Steve Burns
WMAL.com
ALEXANDRIA — (WMAL) The Commonwealth Transportation Board is set to vote today on a long-controversial plan to add dynamic tolling to Interstate 66 inside the Beltway. The plan calls for charging solo drivers to use the highway during peak periods in peak directions, something they are barred from doing today, while still allowing HOV-2 cars to ride for free.
The Board will also vote on an agreement on where toll revenues will go. “These toll revenues would be spent on ways to help folks get out their cars,” said Robert Thomson, also known as the Washington Post’s Dr. Gridlock. “It would enhance carpooling. It would add to the commuter bus system.”
An analysis by the Virginia Department of Transportation released this week found the HOT lane proposal performs about three times better in terms of moving people than simply widening the road without adding tolls.
“We’re not talking necessarily about moving more cars. The state keeps emphasizing this,” Thomson said. “The idea is to move more people by any means possible.”
The state’s analysis has found the plan initially won’t have much impact on local roads around the highway, Thomson said.

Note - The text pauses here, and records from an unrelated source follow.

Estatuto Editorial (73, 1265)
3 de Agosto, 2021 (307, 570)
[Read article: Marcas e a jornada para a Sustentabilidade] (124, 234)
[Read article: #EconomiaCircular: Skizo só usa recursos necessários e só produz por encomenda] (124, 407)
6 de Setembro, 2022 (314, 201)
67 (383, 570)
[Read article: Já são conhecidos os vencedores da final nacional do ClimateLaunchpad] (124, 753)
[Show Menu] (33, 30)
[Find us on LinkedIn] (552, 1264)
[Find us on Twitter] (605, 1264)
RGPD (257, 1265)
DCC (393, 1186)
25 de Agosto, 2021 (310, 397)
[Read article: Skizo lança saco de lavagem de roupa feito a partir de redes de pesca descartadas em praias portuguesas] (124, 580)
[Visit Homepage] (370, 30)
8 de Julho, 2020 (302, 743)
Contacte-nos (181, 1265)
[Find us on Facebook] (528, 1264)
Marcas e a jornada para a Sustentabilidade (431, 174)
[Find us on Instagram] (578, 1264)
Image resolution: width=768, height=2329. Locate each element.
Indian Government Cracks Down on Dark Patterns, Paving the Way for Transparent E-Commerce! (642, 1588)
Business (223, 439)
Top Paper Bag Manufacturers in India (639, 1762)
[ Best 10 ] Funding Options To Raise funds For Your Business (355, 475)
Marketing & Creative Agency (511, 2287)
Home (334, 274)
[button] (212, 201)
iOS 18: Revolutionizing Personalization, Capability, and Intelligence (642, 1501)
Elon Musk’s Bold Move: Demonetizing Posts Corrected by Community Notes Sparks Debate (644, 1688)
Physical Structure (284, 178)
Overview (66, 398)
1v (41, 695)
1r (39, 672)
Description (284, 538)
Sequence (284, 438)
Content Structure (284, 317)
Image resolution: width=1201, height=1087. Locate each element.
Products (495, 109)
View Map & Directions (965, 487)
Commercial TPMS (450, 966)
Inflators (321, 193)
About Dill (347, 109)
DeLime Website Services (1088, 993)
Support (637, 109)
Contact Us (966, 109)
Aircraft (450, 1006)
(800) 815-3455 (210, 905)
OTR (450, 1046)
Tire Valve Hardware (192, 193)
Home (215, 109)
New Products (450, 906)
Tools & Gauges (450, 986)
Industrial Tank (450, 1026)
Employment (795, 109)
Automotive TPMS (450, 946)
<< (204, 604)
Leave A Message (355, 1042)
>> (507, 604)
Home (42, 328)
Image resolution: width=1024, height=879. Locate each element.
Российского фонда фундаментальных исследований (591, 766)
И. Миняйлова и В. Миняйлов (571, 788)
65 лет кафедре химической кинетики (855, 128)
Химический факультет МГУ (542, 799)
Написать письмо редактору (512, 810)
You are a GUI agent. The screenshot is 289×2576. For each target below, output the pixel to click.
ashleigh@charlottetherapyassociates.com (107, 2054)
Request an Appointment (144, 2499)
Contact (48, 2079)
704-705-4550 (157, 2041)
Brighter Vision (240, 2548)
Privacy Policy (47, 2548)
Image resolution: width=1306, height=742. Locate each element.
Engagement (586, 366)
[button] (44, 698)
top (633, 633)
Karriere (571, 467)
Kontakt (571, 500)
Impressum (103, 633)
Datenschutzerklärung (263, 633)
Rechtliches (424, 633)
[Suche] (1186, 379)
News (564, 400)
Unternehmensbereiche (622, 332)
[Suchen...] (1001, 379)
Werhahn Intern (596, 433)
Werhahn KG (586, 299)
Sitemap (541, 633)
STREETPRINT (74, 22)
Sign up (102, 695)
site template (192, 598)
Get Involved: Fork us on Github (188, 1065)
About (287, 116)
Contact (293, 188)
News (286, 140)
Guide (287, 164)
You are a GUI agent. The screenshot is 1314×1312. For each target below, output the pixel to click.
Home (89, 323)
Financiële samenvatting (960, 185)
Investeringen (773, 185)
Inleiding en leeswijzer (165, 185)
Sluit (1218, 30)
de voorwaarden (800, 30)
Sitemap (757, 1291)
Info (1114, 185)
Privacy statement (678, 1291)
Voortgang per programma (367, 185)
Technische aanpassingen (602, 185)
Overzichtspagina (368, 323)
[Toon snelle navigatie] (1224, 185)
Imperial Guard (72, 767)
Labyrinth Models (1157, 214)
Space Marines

Still, any widening of I-66 inside the Beltway will be held off while the state evaluates how well the HOT lane system is working.
“There are triggers that would lead to the widening of I-66,” Thomson said. “One of those is an assessment of how traffic is flowing on 66. The other is how traffic is doing on some of the parallel routes that a lot of folks were fearing would become more congested.”
Because there is no new construction involved on the Inside the Beltway project, they expect dynamic tolling to begin as early as summer 2017.
In the state’s long-term analysis, it is assumed the highway will be widened by 2040. The state is also set to raise the cap from HOV-2 to HOV-3 in 2020, so cars with two people will need to start paying the toll while cars with three commuters inside will ride free.
Also this week, the Virginia Department of Transportation announced they will enter into a public-private partnership to finance HOT lanes on their Outside the Beltway project, similar to agreements already in place for HOT lanes on the Beltway and Interstate 95. Officials indicated they are evaluating proposals now and will choose one sometime next year. That project would add toll lanes next to the existing free lanes on the highway from the Beltway interchange to Haymarket.
“(These two projects together) are the biggest transportation programs we’ve got in the D.C. Region,” Thomson said. “There’s nothing going on right now, nothing on the drawing boards, not the extension of the Silver Line, not the Purple Line, nothing tops the Virginia HOT lanes in terms of impact.”